Va a ser divertido, decían. Queda aquí cerquita, decían. Tía Dalia llevó a sus hijos, decían.  Todos esos argumentos, con otros más, esgrimieron los niños y me convencieron. Así que resignada apiñé a mis hijos, una sobrina y mi persona en el carro en lo que iba a ser nuestra primera expedición del año. El destino: el chorro de Las Lajas, en Chame.

¿Mencioné que era el 1 de enero y la inversión de carriles estaba en su apogeo? Le advertí a la tropa que si nos topábamos con tranque iba a recular y volver por nuestras maletas para salir de regreso a la ciudad. Pero, “ups”, en eso me di cuenta de que tenía que echarle gasolina al carro, que estaba con la E de “échele” prendida. Así que me guste o no, quedamos embarcados.

Recorrimos tres kilómetros para allá y luego seis kilómetros para acá, para ponernos del lado correcto de la carretera. Luego giramos a la derecha y nos adentramos monte adentro.

Antes de seguir, quiero recordarles que todos los que íbamos en el carro somos capitalinos. A la que más se le nota ese detalle es a mí, que le tengo pavor a las mariposas y solo sé caminar bien sobre tierra firme y seca.

A medida que el camino se fue tornando más rústico, me empecé a poner nerviosa. Y empezaron a martillarme las dudas. ¿Para qué te metes acá? ¿Si se te “flatea” una llanta qué haces? ¿Y si el carro cae en un hueco, quién lo va a empujar? ¿Será que hay señal? ¿A quién le dijiste para dónde ibas? ¿Si pasa algo cómo sabrán dónde buscarte?

El carro lo tuve que dejar a un lado y proseguimos caminando. Cuando vi a un grupo de gente viniendo en el sentido contrario, con alboroto y un cooler en la mano, caí en la cuenta de que tal vez había sido un poco irresponsable de meterme con cuatro niños (no importa que dos de ellos me llevan una cabeza) en un lugar del cual sin Waze no sabría ni cómo salir. Sumado que era un feriado y hay mucha gente tomada, sentí miedito.

Dije: “Niños, media vuelta. Nos vamos pa la casa”. Pero las protestas no se hicieron esperar, por lo que seguimos un poquito más. Cuando llegamos encontramos piscinas de agua natural entre las piedras y varios bañistas disfrutando la sentada. Miré para un lado, luego para el otro, pero no vi ningún chorro. “Disculpe, ¿qué es lo que es?”, le pregunté a una señora que estaba ahí, porque en verdad yo misma no sabía ni dónde estaba ni qué estábamos buscando.

Muy amablemente me dijo que si seguíamos derecho, cruzábamos el agua y caminábamos entre las lajas, llegaríamos a la atracción principal.

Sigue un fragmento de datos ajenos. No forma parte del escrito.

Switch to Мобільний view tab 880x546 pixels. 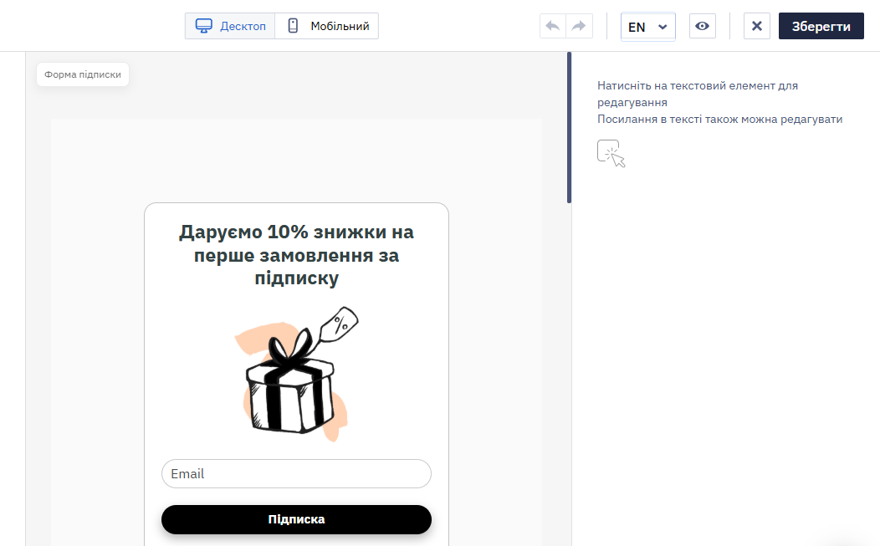[326, 27]
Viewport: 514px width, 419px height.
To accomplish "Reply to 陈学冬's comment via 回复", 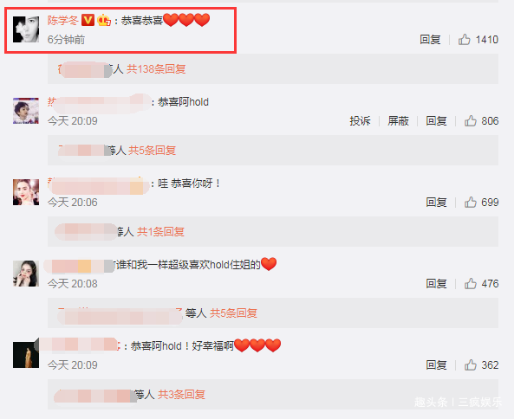I will [430, 39].
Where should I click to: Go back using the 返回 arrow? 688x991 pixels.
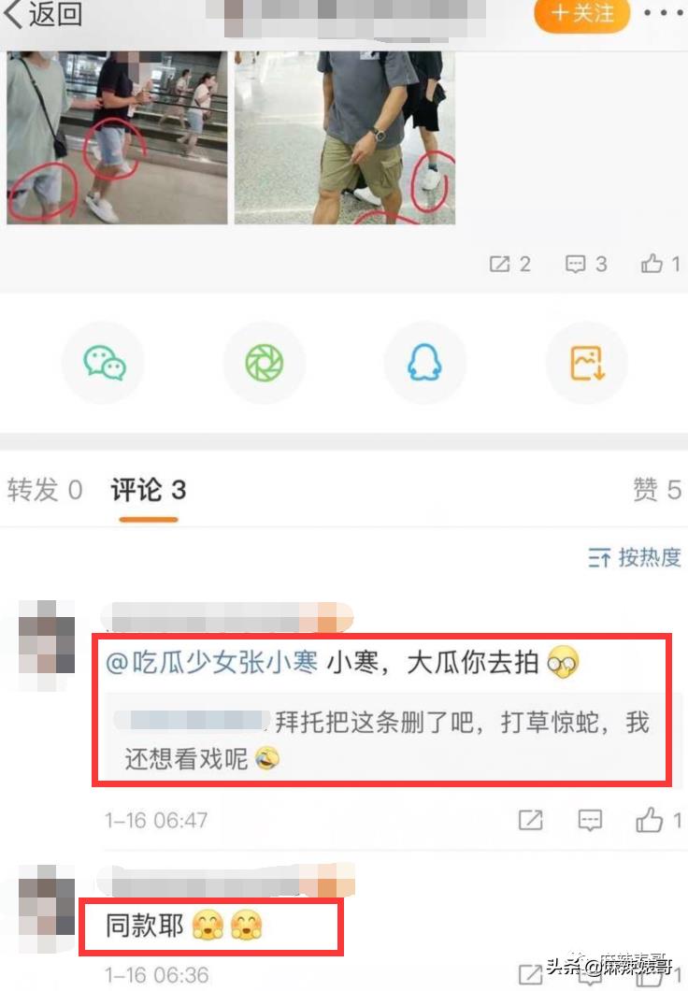[x=43, y=13]
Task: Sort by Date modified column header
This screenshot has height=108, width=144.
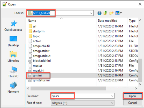Action: coord(108,21)
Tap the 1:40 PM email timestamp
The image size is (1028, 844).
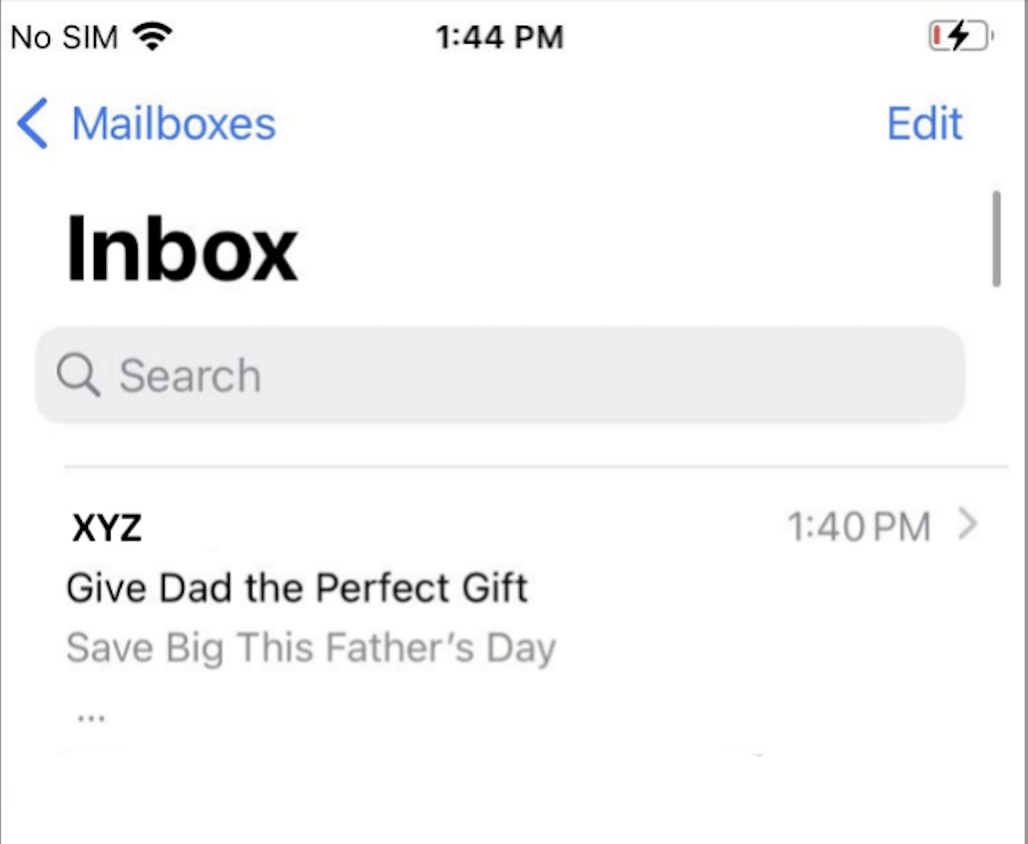(x=858, y=527)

Jeje, no creo. “Niños, nos vamos”, declaré. Ellos también estaban decepcionados, porque esto no era lo que se habían imaginado. Caminamos de regreso con las toallas al cuello y las miradas en el suelo. “¡Me quería tirar en el chorro!”, exclamó Cosa 1. Le dije “Bueno, ahora que llegamos a la casa, cierras los ojos y te tiras a la piscina”. Cosa 2 apodó esta triste marcha de regreso “La retirada”.

Ya en el carro, y con mayor señal, llamé a la tía Dalia para preguntarle exactamente a dónde había ido ella, porque no creo que hayamos ido al mismo lugar. No vayas, dijo. Hay bichos, dijo. Puede haber serpientes, dijo (ella también es una capitalina).

Ya en la oficina al día siguiente, le conté nuestra (des) aventura a Isaac, y como todo milenial que se respeta, buscó de una vez “El chorro de Las Lajas” en Google. Cuando aparecieron fotos en su pantalla, quedé picada. ¡Vieran qué belleza de lugar! O Waze nos dejó en el lugar equivocado o debimos haber caminado más. Así que niños, alístense, que volveremos.